**Task objective**
Format every line of the listing below as a JSON list of strings, one string per line, leaving out blank lines.
-- begin --
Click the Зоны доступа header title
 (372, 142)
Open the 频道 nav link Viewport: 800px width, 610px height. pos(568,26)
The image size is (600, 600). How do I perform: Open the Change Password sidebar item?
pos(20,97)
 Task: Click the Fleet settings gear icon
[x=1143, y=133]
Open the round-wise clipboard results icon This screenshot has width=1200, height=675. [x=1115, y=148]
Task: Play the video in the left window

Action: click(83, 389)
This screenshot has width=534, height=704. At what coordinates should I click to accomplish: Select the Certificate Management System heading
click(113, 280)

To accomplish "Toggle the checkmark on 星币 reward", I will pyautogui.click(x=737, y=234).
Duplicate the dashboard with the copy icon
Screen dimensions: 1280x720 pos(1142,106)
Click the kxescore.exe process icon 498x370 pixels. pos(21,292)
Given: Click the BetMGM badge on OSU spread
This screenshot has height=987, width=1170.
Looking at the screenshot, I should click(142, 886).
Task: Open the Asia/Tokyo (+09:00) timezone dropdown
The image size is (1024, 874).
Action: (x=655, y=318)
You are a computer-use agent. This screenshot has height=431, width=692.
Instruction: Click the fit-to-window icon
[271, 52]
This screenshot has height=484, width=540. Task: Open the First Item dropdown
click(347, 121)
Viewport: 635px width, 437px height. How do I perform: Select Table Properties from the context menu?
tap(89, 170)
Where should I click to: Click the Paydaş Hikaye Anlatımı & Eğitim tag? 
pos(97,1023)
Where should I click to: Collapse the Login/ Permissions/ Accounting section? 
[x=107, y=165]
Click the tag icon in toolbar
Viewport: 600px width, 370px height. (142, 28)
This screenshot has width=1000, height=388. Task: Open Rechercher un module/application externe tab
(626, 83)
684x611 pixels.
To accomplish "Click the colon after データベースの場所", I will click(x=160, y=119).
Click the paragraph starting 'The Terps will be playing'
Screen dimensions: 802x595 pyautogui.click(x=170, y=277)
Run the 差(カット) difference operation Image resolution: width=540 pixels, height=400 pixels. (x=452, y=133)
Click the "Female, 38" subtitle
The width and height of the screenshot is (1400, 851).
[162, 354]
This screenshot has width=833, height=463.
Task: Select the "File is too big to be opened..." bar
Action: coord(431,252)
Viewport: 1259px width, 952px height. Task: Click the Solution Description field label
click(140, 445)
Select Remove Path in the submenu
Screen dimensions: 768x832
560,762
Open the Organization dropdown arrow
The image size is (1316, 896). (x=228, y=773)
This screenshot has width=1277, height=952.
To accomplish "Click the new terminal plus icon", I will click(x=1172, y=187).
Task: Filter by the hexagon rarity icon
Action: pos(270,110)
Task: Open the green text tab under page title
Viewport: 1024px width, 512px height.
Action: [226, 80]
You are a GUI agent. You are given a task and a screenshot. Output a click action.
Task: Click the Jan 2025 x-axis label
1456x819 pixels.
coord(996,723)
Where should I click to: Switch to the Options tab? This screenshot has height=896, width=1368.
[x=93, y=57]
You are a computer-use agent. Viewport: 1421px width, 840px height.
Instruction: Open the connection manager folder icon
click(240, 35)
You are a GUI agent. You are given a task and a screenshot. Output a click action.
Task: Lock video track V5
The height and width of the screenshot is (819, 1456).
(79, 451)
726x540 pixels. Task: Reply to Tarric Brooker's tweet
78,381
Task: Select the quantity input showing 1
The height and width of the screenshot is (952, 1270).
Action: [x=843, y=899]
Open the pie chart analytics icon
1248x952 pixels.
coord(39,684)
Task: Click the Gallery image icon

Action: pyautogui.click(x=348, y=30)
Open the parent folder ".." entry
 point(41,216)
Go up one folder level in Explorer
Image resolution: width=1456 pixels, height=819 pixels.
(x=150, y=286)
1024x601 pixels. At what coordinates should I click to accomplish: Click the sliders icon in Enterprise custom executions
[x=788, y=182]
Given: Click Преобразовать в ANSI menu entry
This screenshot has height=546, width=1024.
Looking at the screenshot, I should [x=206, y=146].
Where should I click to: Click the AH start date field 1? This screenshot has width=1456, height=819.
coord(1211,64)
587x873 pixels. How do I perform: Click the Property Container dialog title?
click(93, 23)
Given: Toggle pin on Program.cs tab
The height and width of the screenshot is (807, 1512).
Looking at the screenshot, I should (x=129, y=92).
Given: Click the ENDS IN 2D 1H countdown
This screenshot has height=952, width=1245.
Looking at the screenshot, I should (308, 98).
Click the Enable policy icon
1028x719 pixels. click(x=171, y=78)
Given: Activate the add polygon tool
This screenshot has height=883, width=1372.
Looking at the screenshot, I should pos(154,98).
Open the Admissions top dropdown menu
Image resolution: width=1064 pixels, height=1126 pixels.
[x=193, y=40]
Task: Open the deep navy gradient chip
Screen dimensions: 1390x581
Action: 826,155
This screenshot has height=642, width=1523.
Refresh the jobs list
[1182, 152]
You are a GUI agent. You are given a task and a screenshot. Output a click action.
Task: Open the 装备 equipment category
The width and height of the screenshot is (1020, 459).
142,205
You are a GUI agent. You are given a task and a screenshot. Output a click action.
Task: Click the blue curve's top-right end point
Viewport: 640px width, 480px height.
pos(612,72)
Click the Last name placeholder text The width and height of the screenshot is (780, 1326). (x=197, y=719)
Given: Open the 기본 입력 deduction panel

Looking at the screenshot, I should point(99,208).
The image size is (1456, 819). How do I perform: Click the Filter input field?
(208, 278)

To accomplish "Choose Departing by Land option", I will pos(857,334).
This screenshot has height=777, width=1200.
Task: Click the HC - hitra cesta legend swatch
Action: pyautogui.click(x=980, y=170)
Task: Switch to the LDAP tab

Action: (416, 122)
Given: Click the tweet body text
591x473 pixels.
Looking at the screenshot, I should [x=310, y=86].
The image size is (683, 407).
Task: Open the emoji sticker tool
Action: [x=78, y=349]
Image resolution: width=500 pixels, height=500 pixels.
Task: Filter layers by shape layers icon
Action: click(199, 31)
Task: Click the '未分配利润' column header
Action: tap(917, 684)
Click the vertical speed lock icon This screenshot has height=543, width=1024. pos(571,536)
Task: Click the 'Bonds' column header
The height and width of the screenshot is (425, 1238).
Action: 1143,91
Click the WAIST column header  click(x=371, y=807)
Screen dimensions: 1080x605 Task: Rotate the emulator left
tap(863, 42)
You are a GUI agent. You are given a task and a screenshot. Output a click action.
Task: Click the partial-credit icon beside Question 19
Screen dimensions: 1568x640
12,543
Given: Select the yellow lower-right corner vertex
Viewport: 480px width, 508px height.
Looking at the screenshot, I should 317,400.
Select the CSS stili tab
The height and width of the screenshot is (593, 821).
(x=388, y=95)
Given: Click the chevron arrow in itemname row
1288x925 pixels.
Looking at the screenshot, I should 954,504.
-- end --
**Solution**
[
  "Click the Зоны доступа header title",
  " (372, 142)",
  "Open the 频道 nav link Viewport: 800px width, 610px height. pos(568,26)",
  "The image size is (600, 600). How do I perform: Open the Change Password sidebar item?",
  "pos(20,97)",
  " Task: Click the Fleet settings gear icon",
  "[x=1143, y=133]",
  "Open the round-wise clipboard results icon This screenshot has width=1200, height=675. [x=1115, y=148]",
  "Task: Play the video in the left window",
  "Action: click(83, 389)",
  "This screenshot has width=534, height=704. At what coordinates should I click to accomplish: Select the Certificate Management System heading",
  "click(113, 280)",
  "To accomplish \"Toggle the checkmark on 星币 reward\", I will pyautogui.click(x=737, y=234).",
  "Duplicate the dashboard with the copy icon",
  "Screen dimensions: 1280x720 pos(1142,106)",
  "Click the kxescore.exe process icon 498x370 pixels. pos(21,292)",
  "Given: Click the BetMGM badge on OSU spread",
  "This screenshot has height=987, width=1170.",
  "Looking at the screenshot, I should click(142, 886).",
  "Task: Open the Asia/Tokyo (+09:00) timezone dropdown",
  "The image size is (1024, 874).",
  "Action: (x=655, y=318)",
  "You are a computer-use agent. This screenshot has height=431, width=692.",
  "Instruction: Click the fit-to-window icon",
  "[271, 52]",
  "This screenshot has height=484, width=540. Task: Open the First Item dropdown",
  "click(347, 121)",
  "Viewport: 635px width, 437px height. How do I perform: Select Table Properties from the context menu?",
  "tap(89, 170)",
  "Where should I click to: Click the Paydaş Hikaye Anlatımı & Eğitim tag? ",
  "pos(97,1023)",
  "Where should I click to: Collapse the Login/ Permissions/ Accounting section? ",
  "[x=107, y=165]",
  "Click the tag icon in toolbar",
  "Viewport: 600px width, 370px height. (142, 28)",
  "This screenshot has width=1000, height=388. Task: Open Rechercher un module/application externe tab",
  "(626, 83)",
  "684x611 pixels.",
  "To accomplish \"Click the colon after データベースの場所\", I will click(x=160, y=119).",
  "Click the paragraph starting 'The Terps will be playing'",
  "Screen dimensions: 802x595 pyautogui.click(x=170, y=277)",
  "Run the 差(カット) difference operation Image resolution: width=540 pixels, height=400 pixels. (x=452, y=133)",
  "Click the \"Female, 38\" subtitle",
  "The width and height of the screenshot is (1400, 851).",
  "[162, 354]",
  "This screenshot has width=833, height=463.",
  "Task: Select the \"File is too big to be opened...\" bar",
  "Action: coord(431,252)",
  "Viewport: 1259px width, 952px height. Task: Click the Solution Description field label",
  "click(140, 445)",
  "Select Remove Path in the submenu",
  "Screen dimensions: 768x832",
  "560,762",
  "Open the Organization dropdown arrow",
  "The image size is (1316, 896). (x=228, y=773)",
  "This screenshot has width=1277, height=952.",
  "To accomplish \"Click the new terminal plus icon\", I will click(x=1172, y=187).",
  "Task: Filter by the hexagon rarity icon",
  "Action: pos(270,110)",
  "Task: Open the green text tab under page title",
  "Viewport: 1024px width, 512px height.",
  "Action: [226, 80]",
  "You are a GUI agent. You are given a task and a screenshot. Output a click action.",
  "Task: Click the Jan 2025 x-axis label",
  "1456x819 pixels.",
  "coord(996,723)",
  "Where should I click to: Switch to the Options tab? This screenshot has height=896, width=1368.",
  "[x=93, y=57]",
  "You are a computer-use agent. Viewport: 1421px width, 840px height.",
  "Instruction: Open the connection manager folder icon",
  "click(240, 35)",
  "You are a GUI agent. You are given a task and a screenshot. Output a click action.",
  "Task: Lock video track V5",
  "The height and width of the screenshot is (819, 1456).",
  "(79, 451)",
  "726x540 pixels. Task: Reply to Tarric Brooker's tweet",
  "78,381",
  "Task: Select the quantity input showing 1",
  "The height and width of the screenshot is (952, 1270).",
  "Action: [x=843, y=899]",
  "Open the pie chart analytics icon",
  "1248x952 pixels.",
  "coord(39,684)",
  "Task: Click the Gallery image icon",
  "Action: pyautogui.click(x=348, y=30)",
  "Open the parent folder \"..\" entry",
  " point(41,216)",
  "Go up one folder level in Explorer",
  "Image resolution: width=1456 pixels, height=819 pixels.",
  "(x=150, y=286)",
  "1024x601 pixels. At what coordinates should I click to accomplish: Click the sliders icon in Enterprise custom executions",
  "[x=788, y=182]",
  "Given: Click Преобразовать в ANSI menu entry",
  "This screenshot has height=546, width=1024.",
  "Looking at the screenshot, I should [x=206, y=146].",
  "Where should I click to: Click the AH start date field 1? This screenshot has width=1456, height=819.",
  "coord(1211,64)",
  "587x873 pixels. How do I perform: Click the Property Container dialog title?",
  "click(93, 23)",
  "Given: Toggle pin on Program.cs tab",
  "The height and width of the screenshot is (807, 1512).",
  "Looking at the screenshot, I should (x=129, y=92).",
  "Given: Click the ENDS IN 2D 1H countdown",
  "This screenshot has height=952, width=1245.",
  "Looking at the screenshot, I should (308, 98).",
  "Click the Enable policy icon",
  "1028x719 pixels. click(x=171, y=78)",
  "Given: Activate the add polygon tool",
  "This screenshot has height=883, width=1372.",
  "Looking at the screenshot, I should pos(154,98).",
  "Open the Admissions top dropdown menu",
  "Image resolution: width=1064 pixels, height=1126 pixels.",
  "[x=193, y=40]",
  "Task: Open the deep navy gradient chip",
  "Screen dimensions: 1390x581",
  "Action: 826,155",
  "This screenshot has height=642, width=1523.",
  "Refresh the jobs list",
  "[1182, 152]",
  "You are a GUI agent. You are given a task and a screenshot. Output a click action.",
  "Task: Open the 装备 equipment category",
  "The width and height of the screenshot is (1020, 459).",
  "142,205",
  "You are a GUI agent. You are given a task and a screenshot. Output a click action.",
  "Task: Click the blue curve's top-right end point",
  "Viewport: 640px width, 480px height.",
  "pos(612,72)",
  "Click the Last name placeholder text The width and height of the screenshot is (780, 1326). (x=197, y=719)",
  "Given: Open the 기본 입력 deduction panel",
  "Looking at the screenshot, I should point(99,208).",
  "The image size is (1456, 819). How do I perform: Click the Filter input field?",
  "(208, 278)",
  "To accomplish \"Choose Departing by Land option\", I will pos(857,334).",
  "This screenshot has height=777, width=1200.",
  "Task: Click the HC - hitra cesta legend swatch",
  "Action: pyautogui.click(x=980, y=170)",
  "Task: Switch to the LDAP tab",
  "Action: (416, 122)",
  "Given: Click the tweet body text",
  "591x473 pixels.",
  "Looking at the screenshot, I should [x=310, y=86].",
  "The image size is (683, 407).",
  "Task: Open the emoji sticker tool",
  "Action: [x=78, y=349]",
  "Image resolution: width=500 pixels, height=500 pixels.",
  "Task: Filter layers by shape layers icon",
  "Action: click(199, 31)",
  "Task: Click the '未分配利润' column header",
  "Action: tap(917, 684)",
  "Click the vertical speed lock icon This screenshot has height=543, width=1024. pos(571,536)",
  "Task: Click the 'Bonds' column header",
  "The height and width of the screenshot is (425, 1238).",
  "Action: 1143,91",
  "Click the WAIST column header  click(x=371, y=807)",
  "Screen dimensions: 1080x605 Task: Rotate the emulator left",
  "tap(863, 42)",
  "You are a GUI agent. You are given a task and a screenshot. Output a click action.",
  "Task: Click the partial-credit icon beside Question 19",
  "Screen dimensions: 1568x640",
  "12,543",
  "Given: Select the yellow lower-right corner vertex",
  "Viewport: 480px width, 508px height.",
  "Looking at the screenshot, I should 317,400.",
  "Select the CSS stili tab",
  "The height and width of the screenshot is (593, 821).",
  "(x=388, y=95)",
  "Given: Click the chevron arrow in itemname row",
  "1288x925 pixels.",
  "Looking at the screenshot, I should 954,504."
]